**What is expected**
How many lines in the records below hold the string "comment"? Answer with the number alone.

Top of Data under study

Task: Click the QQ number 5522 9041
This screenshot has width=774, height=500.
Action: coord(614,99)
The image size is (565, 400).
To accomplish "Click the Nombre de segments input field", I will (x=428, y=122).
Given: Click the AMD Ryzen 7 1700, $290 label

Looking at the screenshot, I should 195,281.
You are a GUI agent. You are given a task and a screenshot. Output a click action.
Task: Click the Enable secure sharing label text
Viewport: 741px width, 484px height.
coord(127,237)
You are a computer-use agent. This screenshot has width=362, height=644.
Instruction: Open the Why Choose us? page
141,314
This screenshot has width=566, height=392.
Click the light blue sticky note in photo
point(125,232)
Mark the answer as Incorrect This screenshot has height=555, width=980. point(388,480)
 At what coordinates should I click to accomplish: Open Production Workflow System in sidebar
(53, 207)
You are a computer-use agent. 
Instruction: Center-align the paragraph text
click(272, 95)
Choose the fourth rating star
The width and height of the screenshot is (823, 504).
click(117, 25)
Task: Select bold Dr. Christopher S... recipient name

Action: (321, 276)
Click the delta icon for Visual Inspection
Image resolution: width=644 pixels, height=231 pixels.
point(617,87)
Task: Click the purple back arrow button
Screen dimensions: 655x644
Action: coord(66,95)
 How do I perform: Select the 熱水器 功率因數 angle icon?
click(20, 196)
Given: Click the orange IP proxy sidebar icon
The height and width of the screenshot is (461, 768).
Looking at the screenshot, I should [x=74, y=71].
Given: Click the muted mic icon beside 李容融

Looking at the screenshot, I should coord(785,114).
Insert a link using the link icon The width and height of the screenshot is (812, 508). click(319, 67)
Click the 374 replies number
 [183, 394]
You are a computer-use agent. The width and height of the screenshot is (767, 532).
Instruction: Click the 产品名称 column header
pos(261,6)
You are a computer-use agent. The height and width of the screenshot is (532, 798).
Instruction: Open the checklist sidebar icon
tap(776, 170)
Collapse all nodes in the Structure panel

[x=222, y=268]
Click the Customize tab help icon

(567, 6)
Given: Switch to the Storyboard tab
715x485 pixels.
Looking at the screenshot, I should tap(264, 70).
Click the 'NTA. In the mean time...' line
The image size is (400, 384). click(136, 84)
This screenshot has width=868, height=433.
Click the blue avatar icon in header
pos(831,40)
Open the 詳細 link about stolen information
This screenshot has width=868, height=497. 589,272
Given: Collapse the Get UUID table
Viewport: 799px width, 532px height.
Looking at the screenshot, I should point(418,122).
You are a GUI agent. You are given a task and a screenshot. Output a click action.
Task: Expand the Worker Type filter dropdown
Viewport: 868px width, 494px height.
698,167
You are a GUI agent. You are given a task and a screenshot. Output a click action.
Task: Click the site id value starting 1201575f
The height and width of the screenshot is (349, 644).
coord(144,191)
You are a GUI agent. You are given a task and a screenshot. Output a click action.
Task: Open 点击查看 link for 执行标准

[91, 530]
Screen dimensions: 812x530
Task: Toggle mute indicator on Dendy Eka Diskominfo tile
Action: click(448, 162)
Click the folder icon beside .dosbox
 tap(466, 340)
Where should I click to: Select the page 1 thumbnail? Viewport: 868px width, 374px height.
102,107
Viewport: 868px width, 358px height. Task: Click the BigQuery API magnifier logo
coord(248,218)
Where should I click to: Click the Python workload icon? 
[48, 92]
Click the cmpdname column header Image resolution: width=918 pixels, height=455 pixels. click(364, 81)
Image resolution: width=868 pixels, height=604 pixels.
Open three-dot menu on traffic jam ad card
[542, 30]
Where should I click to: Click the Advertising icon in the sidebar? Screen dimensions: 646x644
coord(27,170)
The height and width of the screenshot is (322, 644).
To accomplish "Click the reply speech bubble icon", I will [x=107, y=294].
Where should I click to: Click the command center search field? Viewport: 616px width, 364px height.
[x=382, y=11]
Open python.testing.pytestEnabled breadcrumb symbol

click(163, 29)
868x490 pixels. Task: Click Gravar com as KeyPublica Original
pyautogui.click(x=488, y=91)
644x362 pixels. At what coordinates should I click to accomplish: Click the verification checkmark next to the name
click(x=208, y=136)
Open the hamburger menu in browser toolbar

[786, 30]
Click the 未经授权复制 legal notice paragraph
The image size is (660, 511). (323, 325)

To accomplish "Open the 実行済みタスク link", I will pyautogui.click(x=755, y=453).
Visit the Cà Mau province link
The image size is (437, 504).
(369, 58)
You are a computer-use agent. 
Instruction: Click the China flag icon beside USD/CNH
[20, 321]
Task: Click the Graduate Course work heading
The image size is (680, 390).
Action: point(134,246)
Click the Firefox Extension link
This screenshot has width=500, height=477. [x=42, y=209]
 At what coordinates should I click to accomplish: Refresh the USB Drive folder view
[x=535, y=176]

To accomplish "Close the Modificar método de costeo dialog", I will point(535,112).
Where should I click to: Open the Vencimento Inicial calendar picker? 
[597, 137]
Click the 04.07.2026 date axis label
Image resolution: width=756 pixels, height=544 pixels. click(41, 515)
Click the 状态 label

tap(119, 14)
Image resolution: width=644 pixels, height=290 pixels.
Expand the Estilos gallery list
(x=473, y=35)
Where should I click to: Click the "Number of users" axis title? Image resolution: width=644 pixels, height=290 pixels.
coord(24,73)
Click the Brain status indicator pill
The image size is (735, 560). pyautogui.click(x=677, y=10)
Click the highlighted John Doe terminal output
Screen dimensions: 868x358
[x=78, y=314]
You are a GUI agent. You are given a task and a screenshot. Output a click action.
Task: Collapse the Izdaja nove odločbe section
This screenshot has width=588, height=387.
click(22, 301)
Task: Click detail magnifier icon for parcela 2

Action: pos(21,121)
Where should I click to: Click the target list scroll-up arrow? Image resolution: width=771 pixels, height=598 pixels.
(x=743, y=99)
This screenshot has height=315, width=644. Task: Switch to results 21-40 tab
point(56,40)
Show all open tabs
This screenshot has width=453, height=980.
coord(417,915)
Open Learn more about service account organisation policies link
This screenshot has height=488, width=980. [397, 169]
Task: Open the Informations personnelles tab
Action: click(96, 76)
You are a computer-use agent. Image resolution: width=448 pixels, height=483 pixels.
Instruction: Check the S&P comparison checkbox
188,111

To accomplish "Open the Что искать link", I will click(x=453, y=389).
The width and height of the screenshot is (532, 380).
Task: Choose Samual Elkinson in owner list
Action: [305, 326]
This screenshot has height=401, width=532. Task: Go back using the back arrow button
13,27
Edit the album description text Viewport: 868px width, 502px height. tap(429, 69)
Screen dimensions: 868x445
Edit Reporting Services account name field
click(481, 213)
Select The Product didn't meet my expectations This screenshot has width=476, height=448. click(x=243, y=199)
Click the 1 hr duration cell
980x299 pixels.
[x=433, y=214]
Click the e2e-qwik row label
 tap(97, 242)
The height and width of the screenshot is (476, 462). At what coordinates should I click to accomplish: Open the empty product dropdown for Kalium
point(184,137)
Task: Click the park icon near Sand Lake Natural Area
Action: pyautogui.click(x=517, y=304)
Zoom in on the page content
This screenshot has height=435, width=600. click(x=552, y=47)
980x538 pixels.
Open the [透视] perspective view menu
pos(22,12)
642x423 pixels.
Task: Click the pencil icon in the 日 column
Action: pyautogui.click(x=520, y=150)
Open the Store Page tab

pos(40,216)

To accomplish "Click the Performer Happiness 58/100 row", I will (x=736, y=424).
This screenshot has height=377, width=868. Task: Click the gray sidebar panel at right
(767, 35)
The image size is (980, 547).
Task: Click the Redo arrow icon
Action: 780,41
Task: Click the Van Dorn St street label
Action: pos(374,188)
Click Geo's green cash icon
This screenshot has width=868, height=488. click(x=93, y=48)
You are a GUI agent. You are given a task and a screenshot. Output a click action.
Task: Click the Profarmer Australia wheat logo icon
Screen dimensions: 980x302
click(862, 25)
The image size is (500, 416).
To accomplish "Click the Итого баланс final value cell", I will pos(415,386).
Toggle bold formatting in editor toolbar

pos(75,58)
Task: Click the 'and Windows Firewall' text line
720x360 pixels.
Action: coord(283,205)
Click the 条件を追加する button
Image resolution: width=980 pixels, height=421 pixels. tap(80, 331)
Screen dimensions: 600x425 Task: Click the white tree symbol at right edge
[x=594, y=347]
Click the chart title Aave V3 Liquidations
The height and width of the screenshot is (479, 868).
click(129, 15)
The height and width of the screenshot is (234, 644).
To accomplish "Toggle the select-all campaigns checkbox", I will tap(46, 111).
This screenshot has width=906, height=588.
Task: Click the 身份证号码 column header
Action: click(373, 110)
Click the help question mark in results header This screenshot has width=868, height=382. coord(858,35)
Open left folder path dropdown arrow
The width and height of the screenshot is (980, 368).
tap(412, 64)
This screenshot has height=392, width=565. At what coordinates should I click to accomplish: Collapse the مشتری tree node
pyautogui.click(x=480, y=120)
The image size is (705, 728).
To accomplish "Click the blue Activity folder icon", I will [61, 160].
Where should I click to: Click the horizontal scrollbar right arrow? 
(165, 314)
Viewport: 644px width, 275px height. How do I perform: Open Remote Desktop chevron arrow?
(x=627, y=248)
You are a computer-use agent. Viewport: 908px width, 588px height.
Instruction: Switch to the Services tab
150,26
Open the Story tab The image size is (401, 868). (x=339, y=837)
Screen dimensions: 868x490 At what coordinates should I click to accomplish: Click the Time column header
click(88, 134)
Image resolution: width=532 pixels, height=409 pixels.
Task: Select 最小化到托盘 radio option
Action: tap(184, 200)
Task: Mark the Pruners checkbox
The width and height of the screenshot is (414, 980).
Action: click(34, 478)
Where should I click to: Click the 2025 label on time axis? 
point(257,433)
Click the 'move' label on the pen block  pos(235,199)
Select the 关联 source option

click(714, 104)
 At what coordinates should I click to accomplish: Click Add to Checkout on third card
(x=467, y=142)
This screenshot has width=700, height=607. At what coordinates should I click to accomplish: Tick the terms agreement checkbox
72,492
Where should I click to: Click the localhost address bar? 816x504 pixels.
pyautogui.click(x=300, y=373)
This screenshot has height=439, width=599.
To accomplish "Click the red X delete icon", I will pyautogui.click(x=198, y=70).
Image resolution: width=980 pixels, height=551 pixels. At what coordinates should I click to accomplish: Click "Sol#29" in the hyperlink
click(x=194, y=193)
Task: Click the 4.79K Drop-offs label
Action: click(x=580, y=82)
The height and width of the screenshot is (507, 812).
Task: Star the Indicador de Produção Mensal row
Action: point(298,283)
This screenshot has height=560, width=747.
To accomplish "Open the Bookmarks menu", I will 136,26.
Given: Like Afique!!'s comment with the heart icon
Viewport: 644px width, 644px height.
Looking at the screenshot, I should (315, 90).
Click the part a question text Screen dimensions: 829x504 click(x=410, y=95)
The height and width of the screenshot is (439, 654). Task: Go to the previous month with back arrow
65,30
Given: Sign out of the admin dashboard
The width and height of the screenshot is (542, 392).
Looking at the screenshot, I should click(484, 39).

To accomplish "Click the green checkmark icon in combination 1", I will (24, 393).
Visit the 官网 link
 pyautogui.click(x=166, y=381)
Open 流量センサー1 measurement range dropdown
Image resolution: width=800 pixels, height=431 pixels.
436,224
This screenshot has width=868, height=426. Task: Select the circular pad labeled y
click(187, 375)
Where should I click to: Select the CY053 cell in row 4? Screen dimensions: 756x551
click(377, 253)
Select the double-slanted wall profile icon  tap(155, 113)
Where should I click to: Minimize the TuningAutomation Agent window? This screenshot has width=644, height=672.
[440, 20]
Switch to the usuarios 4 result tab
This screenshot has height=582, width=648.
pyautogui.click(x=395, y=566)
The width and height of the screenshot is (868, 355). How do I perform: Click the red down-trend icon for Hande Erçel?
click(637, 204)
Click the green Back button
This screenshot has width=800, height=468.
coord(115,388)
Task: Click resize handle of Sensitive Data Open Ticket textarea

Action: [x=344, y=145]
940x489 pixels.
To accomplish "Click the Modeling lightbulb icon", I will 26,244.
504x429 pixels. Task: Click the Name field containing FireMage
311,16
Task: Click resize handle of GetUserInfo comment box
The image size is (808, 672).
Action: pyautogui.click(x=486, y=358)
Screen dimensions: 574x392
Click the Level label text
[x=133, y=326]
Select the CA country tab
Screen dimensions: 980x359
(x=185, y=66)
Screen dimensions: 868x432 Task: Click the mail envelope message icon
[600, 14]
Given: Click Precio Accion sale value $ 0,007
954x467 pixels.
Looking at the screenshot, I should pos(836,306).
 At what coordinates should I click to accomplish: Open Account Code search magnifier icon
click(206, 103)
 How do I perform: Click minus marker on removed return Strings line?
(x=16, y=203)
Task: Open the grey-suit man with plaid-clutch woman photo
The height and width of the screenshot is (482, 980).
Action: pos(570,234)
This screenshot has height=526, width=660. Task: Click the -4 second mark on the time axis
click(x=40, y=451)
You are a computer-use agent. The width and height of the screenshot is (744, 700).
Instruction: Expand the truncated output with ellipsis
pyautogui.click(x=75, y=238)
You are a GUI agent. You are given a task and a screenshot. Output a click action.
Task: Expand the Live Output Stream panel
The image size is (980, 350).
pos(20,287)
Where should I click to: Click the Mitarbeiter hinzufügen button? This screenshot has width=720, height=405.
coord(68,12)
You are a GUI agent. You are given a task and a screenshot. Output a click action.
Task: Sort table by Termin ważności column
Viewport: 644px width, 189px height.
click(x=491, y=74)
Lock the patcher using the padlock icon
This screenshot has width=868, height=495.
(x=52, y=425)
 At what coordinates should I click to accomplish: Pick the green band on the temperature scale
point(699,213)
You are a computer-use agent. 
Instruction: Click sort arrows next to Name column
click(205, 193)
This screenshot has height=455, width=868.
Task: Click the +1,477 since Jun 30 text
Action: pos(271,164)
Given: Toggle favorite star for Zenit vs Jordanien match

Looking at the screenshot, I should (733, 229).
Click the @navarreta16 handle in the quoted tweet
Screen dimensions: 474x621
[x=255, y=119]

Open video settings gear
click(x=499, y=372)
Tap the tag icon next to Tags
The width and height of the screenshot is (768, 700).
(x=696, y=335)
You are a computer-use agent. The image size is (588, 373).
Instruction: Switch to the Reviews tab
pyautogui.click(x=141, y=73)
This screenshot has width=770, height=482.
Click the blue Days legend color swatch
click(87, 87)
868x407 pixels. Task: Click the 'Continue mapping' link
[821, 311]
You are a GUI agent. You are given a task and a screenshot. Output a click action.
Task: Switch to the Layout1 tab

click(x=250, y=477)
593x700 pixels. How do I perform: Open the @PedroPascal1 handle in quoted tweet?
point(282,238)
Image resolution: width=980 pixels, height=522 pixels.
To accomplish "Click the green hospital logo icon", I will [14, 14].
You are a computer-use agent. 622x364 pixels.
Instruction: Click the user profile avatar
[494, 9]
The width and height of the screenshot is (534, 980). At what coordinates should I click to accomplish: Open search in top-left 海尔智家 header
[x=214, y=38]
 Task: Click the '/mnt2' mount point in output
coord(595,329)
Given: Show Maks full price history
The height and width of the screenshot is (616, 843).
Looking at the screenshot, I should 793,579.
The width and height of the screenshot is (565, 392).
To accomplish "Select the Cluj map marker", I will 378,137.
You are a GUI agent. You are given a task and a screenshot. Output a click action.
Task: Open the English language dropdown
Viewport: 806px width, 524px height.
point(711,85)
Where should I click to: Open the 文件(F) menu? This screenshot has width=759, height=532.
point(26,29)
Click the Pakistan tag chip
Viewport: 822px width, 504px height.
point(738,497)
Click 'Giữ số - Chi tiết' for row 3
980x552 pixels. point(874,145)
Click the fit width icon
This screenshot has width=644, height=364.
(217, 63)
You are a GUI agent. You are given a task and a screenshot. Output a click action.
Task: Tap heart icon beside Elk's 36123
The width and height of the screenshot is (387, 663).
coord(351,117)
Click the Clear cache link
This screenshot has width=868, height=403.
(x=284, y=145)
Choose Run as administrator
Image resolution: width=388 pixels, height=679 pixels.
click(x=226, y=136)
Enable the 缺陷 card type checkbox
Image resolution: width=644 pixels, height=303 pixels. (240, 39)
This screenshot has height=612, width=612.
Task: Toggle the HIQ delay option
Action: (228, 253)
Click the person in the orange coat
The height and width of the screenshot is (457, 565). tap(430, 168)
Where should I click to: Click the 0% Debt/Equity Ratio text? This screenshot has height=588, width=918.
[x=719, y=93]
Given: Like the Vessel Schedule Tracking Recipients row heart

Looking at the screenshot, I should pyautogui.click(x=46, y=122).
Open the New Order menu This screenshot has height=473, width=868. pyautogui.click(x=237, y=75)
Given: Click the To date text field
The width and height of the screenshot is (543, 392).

Bottom of Data under study

**Task answer**
2